I stop in front of him, close enough to smell the whisky on his breath. ‘I want to hear it from you. Did you leak it?’
His gaze is drifting somewhere over my shoulder. I’m boring him already. ‘Leak what, Lennox?’
‘Don’t piss about. The video. You set us up.’
He sips from his crystal tumbler as if we’re at a garden party. ‘Christ, at least buy me a drink first. Or is this another one of your public meltdowns?’
That’s his trick, reframe fury as hysteria, so any counterpunch makes you the unstable one. I know the script.
When I speak, my voice is quieter than the ice clinking in his glass. Cold, too. ‘You filmed us without consent. Sold it. Let us carry the fallout while you sat here polishing your fucking cufflinks.’
He rolls his eyes. ‘What exactly do you think this is, Finn? A morality tribunal? You got caught shagging in a chalet with a nanny cam hidden in a teddy bear. Boo fucking hoo. Half the lads in this place have done worse this week. Don’t make a fuss.
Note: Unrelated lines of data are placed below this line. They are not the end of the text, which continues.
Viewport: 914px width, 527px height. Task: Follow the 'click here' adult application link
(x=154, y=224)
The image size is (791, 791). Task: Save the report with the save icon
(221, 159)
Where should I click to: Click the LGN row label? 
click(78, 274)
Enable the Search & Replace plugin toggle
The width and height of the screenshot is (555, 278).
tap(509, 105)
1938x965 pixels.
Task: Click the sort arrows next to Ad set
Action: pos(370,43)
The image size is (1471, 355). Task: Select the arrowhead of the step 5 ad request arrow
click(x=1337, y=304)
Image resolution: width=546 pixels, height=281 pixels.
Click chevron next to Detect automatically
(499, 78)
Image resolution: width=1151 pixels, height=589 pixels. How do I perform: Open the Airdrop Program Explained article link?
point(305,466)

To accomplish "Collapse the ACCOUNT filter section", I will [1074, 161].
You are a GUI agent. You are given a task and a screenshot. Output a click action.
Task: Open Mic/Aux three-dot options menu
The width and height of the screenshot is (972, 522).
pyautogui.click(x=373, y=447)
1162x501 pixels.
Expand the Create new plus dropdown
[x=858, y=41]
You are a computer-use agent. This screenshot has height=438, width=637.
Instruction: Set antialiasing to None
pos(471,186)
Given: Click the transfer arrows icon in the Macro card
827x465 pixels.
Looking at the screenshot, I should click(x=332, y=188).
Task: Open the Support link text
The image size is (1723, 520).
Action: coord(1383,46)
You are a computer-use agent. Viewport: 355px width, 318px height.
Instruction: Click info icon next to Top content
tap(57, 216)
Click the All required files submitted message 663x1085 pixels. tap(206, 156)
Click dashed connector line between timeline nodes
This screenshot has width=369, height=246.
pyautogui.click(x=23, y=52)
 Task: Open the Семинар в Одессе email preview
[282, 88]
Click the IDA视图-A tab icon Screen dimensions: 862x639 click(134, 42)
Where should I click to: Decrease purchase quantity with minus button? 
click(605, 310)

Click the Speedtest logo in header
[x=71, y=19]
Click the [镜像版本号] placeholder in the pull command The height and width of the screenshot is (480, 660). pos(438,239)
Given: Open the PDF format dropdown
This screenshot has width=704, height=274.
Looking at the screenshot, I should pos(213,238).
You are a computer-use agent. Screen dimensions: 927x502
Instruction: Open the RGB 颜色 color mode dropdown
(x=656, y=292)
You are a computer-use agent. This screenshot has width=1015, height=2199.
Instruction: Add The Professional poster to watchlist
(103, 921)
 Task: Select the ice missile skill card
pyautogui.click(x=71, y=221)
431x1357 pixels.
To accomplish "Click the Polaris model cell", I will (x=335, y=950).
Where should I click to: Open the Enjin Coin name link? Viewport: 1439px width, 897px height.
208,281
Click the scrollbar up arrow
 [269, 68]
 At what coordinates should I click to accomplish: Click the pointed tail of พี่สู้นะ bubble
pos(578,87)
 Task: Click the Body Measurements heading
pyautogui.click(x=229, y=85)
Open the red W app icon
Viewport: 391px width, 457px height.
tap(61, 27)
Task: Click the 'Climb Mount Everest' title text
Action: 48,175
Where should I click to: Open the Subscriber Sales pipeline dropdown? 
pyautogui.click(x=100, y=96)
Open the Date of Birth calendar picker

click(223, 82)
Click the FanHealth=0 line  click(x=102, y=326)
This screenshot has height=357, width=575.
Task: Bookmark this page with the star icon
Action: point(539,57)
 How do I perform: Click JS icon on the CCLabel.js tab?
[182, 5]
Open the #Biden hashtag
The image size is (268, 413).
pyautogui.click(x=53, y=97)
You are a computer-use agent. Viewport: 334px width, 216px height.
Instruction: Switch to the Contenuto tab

You’re a fuck up by nature, already sliding downhill. I merely gave you a nudge.’
A hot wire of rage scorches up my throat, logic burned away. ‘Sliding, was I? Funny that I’m still standing. Unlike you, I sorted my shit, and now I know exactly who pushed me. No one drags me or the people I care about through the gutter, you rancid wee fuck.’
‘Oh, I see. You’re doing the whole reformed act. Righteous boyfriend now, is it? Playing knight for your little missus?’
My blood’s howling for revenge. His face, my fist, the wall. Doesn’t matter. Just break something. He doesn’t know Theo, he’s never met her. But of course, he’s seen the photos, and he’s seeing the look on my face, so he decided to aim straight for it.
Sick bastard.
Kit smiles, ripe with rotted charm. ‘They always go for the broken ones, don’t they? The ones with a saviour complex? Sweet of her, really. Being the girlfriend of a rabid dog on a lead.’
He’s off his face, can’t even keep his pupils still. I start to turn away with gritted teeth. That piece of shite isn’t worth it.
He sniffs and rolls his shoulder. ‘Hope she knows what she’s doing. Wouldn’t want her ending up just another dumb bitch in your next video.’ He laughs. ‘Phone me when you’re done. Would love a turn before you chuck her.’
My whole body goes still. Heat floods my ears. The room tilts.